2016-03-25

Zélia

Une femme épistolière qui m’accompagne dans mes découvertes 



Zélia m’accompagne depuis que l’un de ses arrière-arrière-… petits neveux m’a proposé de consulter un tiroir d’archives intitulé « Cousins de Paris ».
Zélia est notre grand-tante par alliance, à la génération 6.
En ce mois de mars, j’aimerais rendre hommage à cette femme qui m’est devenue proche au fil des soirées que j’ai passées à lire, numériser, classer et annoter sa correspondance.
Zélia Morin avait 18 ans lorsqu’elle a épousé, le 22 avril 1845, à Livron-sur–Drôme, Augustin Pérouse qui avait le double de son âge.
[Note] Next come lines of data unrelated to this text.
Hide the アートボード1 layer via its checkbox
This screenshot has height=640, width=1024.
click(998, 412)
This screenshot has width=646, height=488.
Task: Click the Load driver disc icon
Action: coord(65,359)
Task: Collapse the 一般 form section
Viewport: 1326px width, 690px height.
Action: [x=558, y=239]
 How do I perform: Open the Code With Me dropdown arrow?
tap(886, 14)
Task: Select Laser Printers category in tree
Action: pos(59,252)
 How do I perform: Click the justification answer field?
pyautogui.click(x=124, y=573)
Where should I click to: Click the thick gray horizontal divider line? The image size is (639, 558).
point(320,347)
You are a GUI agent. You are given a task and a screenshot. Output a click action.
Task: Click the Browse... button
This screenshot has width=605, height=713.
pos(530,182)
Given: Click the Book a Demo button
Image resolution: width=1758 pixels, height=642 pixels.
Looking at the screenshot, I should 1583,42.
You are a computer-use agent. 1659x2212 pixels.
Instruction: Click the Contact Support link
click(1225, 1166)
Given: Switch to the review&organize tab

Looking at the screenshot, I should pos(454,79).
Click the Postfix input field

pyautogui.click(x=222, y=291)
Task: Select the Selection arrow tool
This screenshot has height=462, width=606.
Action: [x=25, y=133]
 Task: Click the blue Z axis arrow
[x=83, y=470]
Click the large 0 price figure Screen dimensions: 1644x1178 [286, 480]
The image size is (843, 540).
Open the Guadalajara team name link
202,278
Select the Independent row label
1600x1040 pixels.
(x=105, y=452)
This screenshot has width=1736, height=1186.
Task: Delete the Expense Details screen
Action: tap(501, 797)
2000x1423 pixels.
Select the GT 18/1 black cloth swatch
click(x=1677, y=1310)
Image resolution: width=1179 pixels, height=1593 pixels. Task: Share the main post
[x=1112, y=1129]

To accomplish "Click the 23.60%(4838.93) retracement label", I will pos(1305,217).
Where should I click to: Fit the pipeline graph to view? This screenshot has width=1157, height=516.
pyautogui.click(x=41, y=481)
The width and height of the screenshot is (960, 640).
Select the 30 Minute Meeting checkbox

Je n’ai pas trouvé d’indice sur leur rencontre, mais je peux vous confier ce qu’elle écrit lors du décès d’Augustin, après 26 ans de vie commune : « rien ne pourra jamais combler le vide immense que cet ami bien aimé fait dans mon existence. » Lettre de Zélia à Virginie, 1871.



Augustin
Zélia, jeune mariée, s’est habituée à la vie lyonnaise. Elle a apprécié sa belle-famille à laquelle elle est restée attachée, ce qu'elle ne manquait jamais de rappeler dans sa correspondance.
Augustin et Zélia ont eu deux fils : Denis né en 1846 et Gabriel né en 1848.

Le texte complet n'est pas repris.